山内 第二次世界大戦中に本がいかに戦争と関わっていたのか、「兵隊文庫」と呼ばれたペーパーバックに焦点を当てて描いた1冊です。困難な戦局の中、兵士の士気と基地生活の質を向上させるために米陸軍が注目したのは書籍でした。その運動は徐々に拡大し、全米から本を集めるだけではなく、「戦時図書審議会」という組織を作って軍独自のペーパーバックを作り、戦地へ送り始めます。

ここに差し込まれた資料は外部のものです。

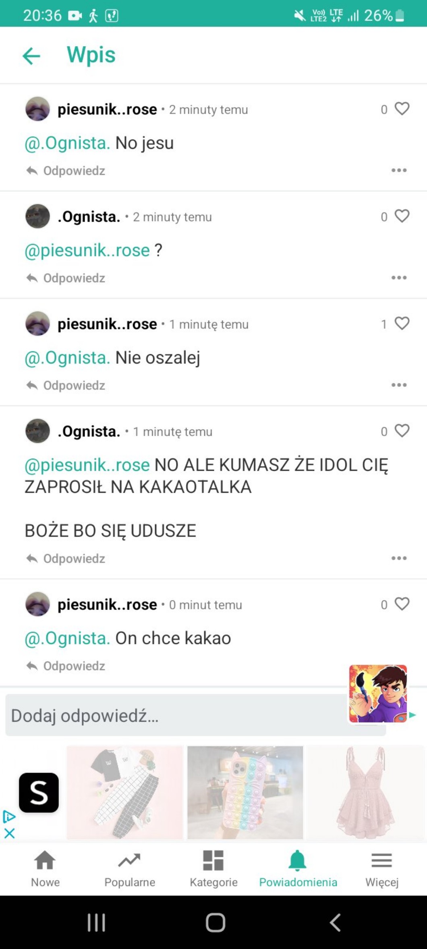Like the "On chce kakao" comment
Screen dimensions: 427x949
pos(402,604)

 ヨーロッパはもとより、アジアまで戦線が拡大していくなか、1947年までに、実に1億4000万冊以上が前線に送られたというのですから驚きます。戦争と知性とは一見相反しますが、非文明的な戦争のなかで兵士たちが読書という文明的な営みを行なっていたことに関心を喚起する着眼点がまずおもしろい。兵士たちはときには塹壕のなかで泥まみれになりながら、ときには前線へと向かう船のなかで、軍服の胸ポケットや尻ポケットにぴったり収まるサイズで作られた兵隊文庫を奪い合い、むさぼるように読む。亡くなった兵士の尻ポケットに兵隊文庫がささっていたという描写もありましたよ。

軍隊にある余裕と楽しみ

片山 日本軍では明治初期に出された軍人勅諭の精神が徹底され、自分の意見を持たず上官に従うのがよい兵隊とされました。読書で知識を得て独自の意見を育てるようなことは忌避された。逆に「アメリカ軍兵士が最も苛立ちを覚えるのは、物事の理由を教えてもらえない時である」とあるくらい米軍では心底から納得しないと兵隊が動かない。特に上官には説明能力、そのための教養が常に求められる。読書の必要が組織論的に組み込まれているのですよ。彼我の差を感じました。軍隊なのに余裕と楽しみがある。結局、米国の豊かさと思想的自由のなせるわざで、大日本帝国には真似できなかった。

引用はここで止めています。